TAXPAYER WATCHDOG GROUP ATTACKS PROPOSED POSTAL RATE INCREASE
Press Release
For Immediate Release | Contact: Jim Campi or Aaron Taylor |
January 11, 2000 | (202) 467-5300 |
(Washington, D.C.) — Citizens Against Government Waste (CAGW), America’s largest taxpayer watchdog group, today announced its opposition to the one-cent postage increase proposed by the U.S. Postal Service (USPS) Board of Governors. CAGW cited the Postal Service’s $363 million profit in fiscal 1999, along with unaccountability and waste throughout the agency, among reasons for its position.
“During the past five years, the Postal Service has made more than five billion dollars in profit,” said CAGW President Thomas Schatz. “Why do they need the extra money, to print more Bugs Bunny t-shirts?” Schatz noted that USPS continues to leverage its government-sanctioned monopoly on first-class mail to undercut expedited delivery services like Federal Express and United Parcel Service.
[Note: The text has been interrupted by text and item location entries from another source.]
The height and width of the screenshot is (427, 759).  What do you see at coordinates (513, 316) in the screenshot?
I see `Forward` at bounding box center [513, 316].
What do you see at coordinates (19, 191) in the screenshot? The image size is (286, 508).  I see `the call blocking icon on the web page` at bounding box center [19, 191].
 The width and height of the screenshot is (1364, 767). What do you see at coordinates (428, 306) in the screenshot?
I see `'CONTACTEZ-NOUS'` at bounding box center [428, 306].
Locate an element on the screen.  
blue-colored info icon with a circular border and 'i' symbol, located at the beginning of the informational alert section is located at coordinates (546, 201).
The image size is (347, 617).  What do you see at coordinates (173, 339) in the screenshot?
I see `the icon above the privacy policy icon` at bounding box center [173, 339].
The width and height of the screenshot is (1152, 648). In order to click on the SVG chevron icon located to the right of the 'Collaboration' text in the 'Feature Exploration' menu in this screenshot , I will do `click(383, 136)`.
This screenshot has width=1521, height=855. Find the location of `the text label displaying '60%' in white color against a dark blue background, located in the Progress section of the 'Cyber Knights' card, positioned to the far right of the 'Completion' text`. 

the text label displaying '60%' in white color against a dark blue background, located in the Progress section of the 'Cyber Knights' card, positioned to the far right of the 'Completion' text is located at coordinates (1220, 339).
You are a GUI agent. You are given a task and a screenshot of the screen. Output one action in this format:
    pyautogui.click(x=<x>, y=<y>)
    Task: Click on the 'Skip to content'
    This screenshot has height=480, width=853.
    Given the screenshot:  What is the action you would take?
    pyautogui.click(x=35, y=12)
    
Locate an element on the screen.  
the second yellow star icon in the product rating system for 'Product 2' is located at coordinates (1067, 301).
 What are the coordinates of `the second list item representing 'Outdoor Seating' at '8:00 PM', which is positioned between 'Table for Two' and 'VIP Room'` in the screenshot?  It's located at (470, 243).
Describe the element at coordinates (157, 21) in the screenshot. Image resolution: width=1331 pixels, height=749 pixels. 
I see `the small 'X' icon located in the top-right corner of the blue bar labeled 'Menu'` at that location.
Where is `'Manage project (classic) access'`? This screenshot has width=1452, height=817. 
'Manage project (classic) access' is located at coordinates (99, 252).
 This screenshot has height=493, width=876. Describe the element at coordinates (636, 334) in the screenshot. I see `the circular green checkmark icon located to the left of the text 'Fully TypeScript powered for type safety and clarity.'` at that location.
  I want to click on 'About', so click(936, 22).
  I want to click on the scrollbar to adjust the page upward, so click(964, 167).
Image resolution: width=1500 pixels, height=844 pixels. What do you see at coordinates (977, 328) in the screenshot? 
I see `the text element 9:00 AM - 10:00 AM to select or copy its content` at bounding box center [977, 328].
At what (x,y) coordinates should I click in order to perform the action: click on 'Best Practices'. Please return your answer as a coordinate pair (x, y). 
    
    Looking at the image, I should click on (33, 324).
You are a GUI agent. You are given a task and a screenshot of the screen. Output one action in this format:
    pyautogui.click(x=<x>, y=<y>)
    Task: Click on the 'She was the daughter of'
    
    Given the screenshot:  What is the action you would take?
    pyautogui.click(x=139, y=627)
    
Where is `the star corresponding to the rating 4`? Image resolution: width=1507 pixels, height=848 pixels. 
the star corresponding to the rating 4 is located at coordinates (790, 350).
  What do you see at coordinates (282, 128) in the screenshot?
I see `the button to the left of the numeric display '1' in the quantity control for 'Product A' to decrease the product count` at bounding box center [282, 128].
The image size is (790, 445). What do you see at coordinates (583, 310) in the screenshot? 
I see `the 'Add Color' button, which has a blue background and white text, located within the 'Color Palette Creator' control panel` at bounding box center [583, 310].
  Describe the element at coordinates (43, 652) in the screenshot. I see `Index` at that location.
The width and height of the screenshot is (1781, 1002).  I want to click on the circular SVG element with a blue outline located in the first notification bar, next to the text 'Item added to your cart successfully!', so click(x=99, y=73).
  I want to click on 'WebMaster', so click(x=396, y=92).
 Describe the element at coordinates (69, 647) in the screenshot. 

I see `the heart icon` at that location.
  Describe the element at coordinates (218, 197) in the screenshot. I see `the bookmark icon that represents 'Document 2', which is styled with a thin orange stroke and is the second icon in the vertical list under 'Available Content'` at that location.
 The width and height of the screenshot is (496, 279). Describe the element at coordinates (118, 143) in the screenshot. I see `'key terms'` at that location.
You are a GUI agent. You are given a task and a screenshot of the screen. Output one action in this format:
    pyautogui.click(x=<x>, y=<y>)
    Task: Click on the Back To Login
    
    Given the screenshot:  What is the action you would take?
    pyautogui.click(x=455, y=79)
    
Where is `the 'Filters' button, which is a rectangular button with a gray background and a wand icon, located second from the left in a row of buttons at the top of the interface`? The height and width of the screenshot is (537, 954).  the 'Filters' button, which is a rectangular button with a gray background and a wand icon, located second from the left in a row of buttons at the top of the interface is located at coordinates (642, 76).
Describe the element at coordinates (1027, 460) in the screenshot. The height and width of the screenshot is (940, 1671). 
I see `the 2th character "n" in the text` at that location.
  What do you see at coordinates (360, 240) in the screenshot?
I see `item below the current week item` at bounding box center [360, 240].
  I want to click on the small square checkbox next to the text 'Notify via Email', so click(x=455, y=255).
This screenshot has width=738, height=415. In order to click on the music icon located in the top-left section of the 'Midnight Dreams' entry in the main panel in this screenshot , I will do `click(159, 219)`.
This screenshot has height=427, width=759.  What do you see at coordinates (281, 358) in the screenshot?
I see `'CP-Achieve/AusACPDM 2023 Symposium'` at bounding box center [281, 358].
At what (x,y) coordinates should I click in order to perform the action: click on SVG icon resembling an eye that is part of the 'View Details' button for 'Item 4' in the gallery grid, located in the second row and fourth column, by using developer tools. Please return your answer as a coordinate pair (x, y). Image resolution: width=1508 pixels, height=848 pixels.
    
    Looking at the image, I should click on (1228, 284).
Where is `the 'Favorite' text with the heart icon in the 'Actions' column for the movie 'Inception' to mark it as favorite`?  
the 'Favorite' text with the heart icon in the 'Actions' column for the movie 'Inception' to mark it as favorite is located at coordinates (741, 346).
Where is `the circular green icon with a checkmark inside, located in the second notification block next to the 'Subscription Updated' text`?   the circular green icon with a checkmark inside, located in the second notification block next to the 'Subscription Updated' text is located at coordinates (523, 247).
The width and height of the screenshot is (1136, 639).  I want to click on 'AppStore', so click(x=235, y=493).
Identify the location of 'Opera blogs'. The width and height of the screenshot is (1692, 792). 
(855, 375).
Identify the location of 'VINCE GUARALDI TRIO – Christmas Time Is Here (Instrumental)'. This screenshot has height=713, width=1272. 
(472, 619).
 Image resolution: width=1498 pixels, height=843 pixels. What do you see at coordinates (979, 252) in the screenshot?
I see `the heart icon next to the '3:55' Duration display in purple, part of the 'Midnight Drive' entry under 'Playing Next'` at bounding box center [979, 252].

“The Postal Service will use this rate increase on its first-class mail monopoly to subsidize delivery services that duplicate the work of private companies in the marketplace,” Schatz continued. “That extra penny on a first-class stamp won't go to improving first-class mail. Instead, it will subsidize services that replicate what already exist in the private sector.”
CAGW believes that USPS should continue to do what it does best — provide universal mail delivery service at a low price — and allow the marketplace to determine who can best provide other shipping services. “Both Congress and the Postal Rate Commission have said that the Postal Service doesn’t need a rate increase. Unfortunately, the Board of Governors has chosen to shun the oversight of these important bodies,” Schatz said.
Schatz noted that USPS's own 1998 annual report projects “total mail volume over the next decade will grow 3 to 4 percent a year, with First Class Mail growing 1 to 2 percent a year.” CAGW also discounts USPS claims that a rate hike is necessary because it will lose business to e-mail. “This is the same tired argument that postal bureaucrats made upon the advent of the telegraph, the telephone, and the fax machine. Yet every year, the Postal Service's business grows and grows. The service is in no danger of collapsing. It’s time that management focused on its core mission and let the private sector handle the rest.”
CAGW is a nonpartisan, nonprofit organization dedicated to eliminating waste, fraud, mismanagement and abuse in government.